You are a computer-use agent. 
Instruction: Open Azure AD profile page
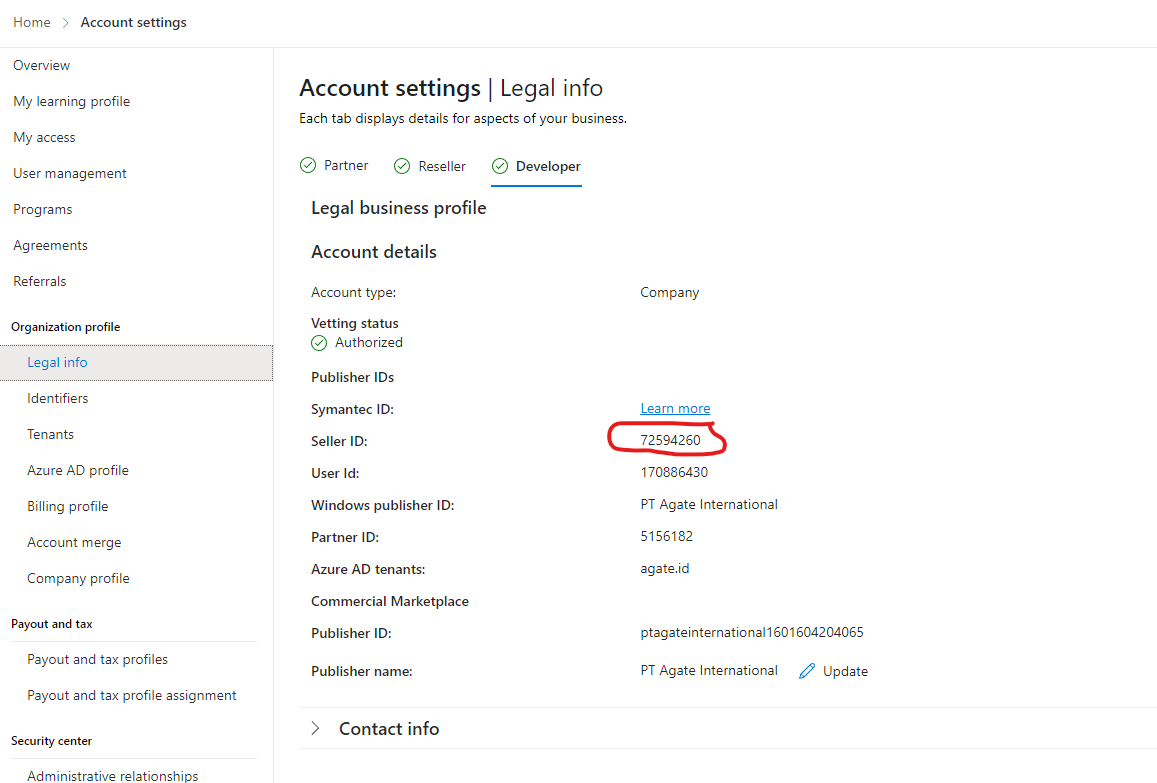click(78, 470)
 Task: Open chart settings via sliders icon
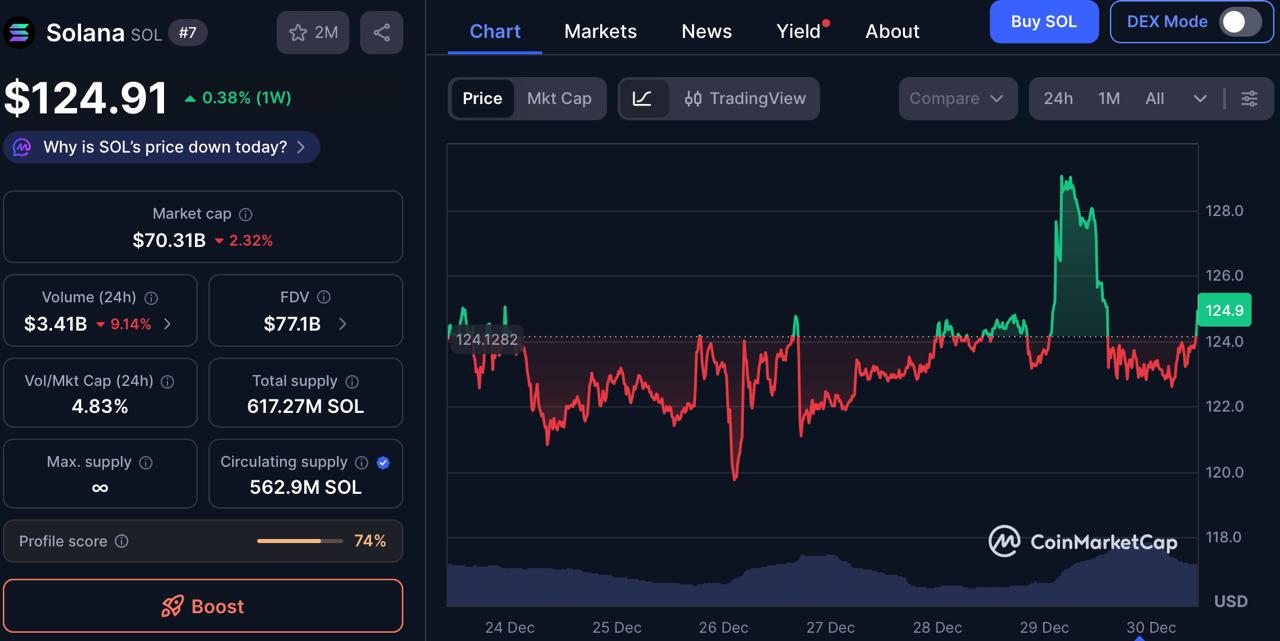tap(1248, 98)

^^^^^^^^^^^^^^^^

What to produce: Leave out every picture and write out exactly the lines running from the line containing "Instruction: Open Azure AD profile page" to the end of the listing above.

Solution for this exercise:
Instruction: Open Azure AD profile page
click(78, 470)
 Task: Open chart settings via sliders icon
tap(1248, 98)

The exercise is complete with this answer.